> Task details: The stretch from the line with "Instruction: Click the home icon next to خانه" through the line with "The image size is (979, 1232)." in the records below: write it out exactly, and nothing else.

> Saved entries:

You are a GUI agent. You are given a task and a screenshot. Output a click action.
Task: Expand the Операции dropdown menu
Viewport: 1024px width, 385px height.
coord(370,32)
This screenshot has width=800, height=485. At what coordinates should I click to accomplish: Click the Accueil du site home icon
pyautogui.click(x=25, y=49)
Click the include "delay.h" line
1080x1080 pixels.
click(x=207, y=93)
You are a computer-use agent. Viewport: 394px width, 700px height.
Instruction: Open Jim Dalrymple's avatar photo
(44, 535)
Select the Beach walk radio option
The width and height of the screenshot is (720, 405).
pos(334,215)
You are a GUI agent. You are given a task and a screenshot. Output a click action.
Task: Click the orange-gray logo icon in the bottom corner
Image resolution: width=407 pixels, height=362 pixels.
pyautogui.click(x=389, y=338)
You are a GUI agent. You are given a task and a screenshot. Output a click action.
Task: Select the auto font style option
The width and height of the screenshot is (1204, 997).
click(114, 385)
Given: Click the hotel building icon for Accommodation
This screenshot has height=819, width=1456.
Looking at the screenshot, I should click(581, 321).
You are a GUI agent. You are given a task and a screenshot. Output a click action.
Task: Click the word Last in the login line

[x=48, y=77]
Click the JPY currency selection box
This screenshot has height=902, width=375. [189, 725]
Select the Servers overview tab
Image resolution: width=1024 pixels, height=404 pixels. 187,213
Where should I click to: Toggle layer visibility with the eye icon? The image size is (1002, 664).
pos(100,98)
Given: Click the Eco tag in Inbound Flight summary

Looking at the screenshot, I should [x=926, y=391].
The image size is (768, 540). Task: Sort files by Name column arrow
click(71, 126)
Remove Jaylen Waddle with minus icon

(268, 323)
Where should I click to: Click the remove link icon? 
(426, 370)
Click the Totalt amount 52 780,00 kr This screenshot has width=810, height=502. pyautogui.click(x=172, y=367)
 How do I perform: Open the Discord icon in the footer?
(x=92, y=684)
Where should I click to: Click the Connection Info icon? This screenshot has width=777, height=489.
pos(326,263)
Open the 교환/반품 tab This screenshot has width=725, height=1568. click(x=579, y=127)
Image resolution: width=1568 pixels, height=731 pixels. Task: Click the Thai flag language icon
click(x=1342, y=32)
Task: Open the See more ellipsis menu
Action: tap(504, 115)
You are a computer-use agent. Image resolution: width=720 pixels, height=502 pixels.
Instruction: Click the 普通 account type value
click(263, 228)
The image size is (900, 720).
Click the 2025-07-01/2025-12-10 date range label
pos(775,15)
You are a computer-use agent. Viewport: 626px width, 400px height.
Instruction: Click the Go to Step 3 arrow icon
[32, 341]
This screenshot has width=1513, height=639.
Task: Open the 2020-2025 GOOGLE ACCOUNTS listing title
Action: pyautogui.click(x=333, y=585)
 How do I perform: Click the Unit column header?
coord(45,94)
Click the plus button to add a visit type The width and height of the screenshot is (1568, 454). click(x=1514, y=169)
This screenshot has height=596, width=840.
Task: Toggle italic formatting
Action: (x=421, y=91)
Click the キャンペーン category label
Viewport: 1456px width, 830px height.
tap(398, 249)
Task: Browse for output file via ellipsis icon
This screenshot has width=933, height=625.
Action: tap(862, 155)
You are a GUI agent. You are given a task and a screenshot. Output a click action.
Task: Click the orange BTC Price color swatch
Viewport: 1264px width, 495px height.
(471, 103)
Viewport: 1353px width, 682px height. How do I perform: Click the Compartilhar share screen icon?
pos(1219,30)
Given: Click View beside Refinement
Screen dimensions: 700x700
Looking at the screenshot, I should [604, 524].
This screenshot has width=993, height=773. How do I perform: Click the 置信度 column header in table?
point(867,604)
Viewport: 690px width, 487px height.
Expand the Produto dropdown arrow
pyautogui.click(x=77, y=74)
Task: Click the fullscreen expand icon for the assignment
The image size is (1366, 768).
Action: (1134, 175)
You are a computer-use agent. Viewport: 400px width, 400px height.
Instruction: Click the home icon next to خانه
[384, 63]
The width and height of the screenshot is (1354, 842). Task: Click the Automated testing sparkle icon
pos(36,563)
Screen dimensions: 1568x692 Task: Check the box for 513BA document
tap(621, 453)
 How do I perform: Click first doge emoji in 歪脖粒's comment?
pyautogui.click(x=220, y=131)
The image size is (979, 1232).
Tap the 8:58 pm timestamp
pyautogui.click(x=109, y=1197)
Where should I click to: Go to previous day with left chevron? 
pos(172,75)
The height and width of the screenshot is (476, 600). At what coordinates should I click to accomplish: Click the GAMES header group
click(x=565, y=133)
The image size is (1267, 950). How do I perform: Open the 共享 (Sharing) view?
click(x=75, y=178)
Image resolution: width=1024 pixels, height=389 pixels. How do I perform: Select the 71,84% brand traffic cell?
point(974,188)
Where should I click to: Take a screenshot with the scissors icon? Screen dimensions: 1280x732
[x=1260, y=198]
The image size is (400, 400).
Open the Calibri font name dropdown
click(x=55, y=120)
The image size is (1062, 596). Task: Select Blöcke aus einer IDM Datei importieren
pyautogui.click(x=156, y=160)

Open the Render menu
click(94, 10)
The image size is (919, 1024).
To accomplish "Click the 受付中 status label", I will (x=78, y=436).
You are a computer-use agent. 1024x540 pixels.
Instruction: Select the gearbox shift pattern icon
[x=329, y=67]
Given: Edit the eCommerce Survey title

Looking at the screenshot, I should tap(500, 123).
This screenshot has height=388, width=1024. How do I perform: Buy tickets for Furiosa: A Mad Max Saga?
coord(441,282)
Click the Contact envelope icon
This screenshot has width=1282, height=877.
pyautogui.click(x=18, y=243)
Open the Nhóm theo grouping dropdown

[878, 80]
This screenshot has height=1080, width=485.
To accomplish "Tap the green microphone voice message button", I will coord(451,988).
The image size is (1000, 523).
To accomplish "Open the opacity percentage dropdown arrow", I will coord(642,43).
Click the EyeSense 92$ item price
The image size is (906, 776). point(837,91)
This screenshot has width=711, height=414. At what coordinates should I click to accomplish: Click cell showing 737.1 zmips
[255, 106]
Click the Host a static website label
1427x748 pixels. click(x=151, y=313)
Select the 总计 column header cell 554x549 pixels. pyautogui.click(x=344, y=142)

> Exercise answer:
Instruction: Click the home icon next to خانه
[384, 63]
The width and height of the screenshot is (1354, 842). Task: Click the Automated testing sparkle icon
pos(36,563)
Screen dimensions: 1568x692 Task: Check the box for 513BA document
tap(621, 453)
 How do I perform: Click first doge emoji in 歪脖粒's comment?
pyautogui.click(x=220, y=131)
The image size is (979, 1232).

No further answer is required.